Start of The input

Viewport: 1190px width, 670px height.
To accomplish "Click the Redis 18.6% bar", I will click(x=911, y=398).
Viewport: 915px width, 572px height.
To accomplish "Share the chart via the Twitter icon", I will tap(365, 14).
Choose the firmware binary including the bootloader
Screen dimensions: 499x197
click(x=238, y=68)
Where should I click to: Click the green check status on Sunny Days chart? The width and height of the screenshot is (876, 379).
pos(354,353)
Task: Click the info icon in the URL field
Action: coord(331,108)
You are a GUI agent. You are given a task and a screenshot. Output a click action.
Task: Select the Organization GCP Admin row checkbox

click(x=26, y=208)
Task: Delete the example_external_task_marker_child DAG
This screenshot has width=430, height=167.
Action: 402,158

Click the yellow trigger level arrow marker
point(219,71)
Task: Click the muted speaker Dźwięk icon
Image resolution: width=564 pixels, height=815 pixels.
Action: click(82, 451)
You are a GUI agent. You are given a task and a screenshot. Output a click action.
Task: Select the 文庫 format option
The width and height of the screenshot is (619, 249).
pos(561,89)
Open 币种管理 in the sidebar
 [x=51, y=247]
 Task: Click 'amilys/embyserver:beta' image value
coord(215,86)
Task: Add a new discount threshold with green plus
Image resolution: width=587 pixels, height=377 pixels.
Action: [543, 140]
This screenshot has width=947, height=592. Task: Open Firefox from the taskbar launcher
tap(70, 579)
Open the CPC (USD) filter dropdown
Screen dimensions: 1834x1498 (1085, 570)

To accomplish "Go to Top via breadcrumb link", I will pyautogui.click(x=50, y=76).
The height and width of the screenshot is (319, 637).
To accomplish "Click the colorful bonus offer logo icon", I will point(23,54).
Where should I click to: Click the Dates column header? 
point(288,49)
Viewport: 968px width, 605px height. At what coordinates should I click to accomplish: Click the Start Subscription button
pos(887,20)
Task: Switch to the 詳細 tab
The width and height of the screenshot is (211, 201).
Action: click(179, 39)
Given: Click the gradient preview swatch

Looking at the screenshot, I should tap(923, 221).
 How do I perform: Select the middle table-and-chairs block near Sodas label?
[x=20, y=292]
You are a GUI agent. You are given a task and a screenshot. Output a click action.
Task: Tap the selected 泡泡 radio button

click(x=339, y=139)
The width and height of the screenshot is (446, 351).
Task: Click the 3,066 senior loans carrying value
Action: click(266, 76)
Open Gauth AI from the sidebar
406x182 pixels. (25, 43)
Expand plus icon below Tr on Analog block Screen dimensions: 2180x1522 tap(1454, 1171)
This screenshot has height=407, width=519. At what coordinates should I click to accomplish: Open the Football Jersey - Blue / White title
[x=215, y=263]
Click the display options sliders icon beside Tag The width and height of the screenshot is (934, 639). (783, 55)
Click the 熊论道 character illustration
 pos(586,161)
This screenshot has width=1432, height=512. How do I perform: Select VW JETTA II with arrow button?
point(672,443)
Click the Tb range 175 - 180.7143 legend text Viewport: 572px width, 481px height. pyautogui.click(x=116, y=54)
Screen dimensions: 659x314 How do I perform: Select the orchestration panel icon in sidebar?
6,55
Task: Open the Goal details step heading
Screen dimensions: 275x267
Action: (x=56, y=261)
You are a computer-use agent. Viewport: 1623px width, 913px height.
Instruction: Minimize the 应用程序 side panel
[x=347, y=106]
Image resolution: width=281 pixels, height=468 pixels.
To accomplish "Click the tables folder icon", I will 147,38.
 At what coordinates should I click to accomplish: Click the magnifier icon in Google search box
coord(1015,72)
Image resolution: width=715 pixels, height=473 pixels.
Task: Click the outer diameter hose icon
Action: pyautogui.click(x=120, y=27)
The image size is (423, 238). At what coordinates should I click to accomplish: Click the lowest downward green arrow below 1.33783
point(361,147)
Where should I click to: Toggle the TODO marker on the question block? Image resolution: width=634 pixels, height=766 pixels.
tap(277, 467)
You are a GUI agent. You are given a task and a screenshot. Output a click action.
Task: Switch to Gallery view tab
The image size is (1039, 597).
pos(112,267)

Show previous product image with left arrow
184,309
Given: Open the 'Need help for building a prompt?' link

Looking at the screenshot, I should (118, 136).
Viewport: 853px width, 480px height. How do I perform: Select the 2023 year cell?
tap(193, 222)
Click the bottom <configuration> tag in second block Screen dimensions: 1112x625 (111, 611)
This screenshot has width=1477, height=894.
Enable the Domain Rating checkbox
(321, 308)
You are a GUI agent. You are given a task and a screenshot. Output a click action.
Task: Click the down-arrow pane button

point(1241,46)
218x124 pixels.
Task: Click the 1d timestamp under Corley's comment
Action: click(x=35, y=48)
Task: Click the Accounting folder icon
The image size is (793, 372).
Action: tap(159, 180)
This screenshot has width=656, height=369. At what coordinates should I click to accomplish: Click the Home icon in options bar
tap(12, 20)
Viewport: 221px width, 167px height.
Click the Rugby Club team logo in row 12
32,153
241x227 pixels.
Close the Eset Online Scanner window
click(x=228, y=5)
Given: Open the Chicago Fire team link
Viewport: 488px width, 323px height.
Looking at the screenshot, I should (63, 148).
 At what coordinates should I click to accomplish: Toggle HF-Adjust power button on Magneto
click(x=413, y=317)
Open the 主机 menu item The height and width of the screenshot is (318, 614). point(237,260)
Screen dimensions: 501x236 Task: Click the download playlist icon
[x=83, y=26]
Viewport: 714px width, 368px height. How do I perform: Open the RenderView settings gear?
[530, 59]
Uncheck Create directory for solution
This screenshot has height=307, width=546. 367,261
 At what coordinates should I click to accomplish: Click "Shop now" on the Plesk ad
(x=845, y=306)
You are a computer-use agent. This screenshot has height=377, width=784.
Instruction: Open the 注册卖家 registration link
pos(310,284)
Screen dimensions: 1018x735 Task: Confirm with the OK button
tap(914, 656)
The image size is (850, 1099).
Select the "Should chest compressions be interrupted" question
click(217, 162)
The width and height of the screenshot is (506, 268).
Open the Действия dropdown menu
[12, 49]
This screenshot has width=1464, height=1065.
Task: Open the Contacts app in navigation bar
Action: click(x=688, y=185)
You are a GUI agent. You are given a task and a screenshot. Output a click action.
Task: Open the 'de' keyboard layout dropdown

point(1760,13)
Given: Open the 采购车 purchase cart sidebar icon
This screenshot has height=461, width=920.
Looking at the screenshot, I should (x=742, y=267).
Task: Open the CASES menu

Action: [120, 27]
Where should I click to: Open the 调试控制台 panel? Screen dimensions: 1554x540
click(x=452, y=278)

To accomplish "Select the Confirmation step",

End of The input

* [To do]
Reproduce the listing from its first line through the line containing "click(x=26, y=208)", substituting "image" for "screenshot" and leaving everything else unchanged.

* [Answer to this problem]
Viewport: 1190px width, 670px height.
To accomplish "Click the Redis 18.6% bar", I will click(x=911, y=398).
Viewport: 915px width, 572px height.
To accomplish "Share the chart via the Twitter icon", I will tap(365, 14).
Choose the firmware binary including the bootloader
Screen dimensions: 499x197
click(x=238, y=68)
Where should I click to: Click the green check status on Sunny Days chart? The width and height of the image is (876, 379).
pos(354,353)
Task: Click the info icon in the URL field
Action: coord(331,108)
You are a GUI agent. You are given a task and a image. Output a click action.
Task: Select the Organization GCP Admin row checkbox

click(x=26, y=208)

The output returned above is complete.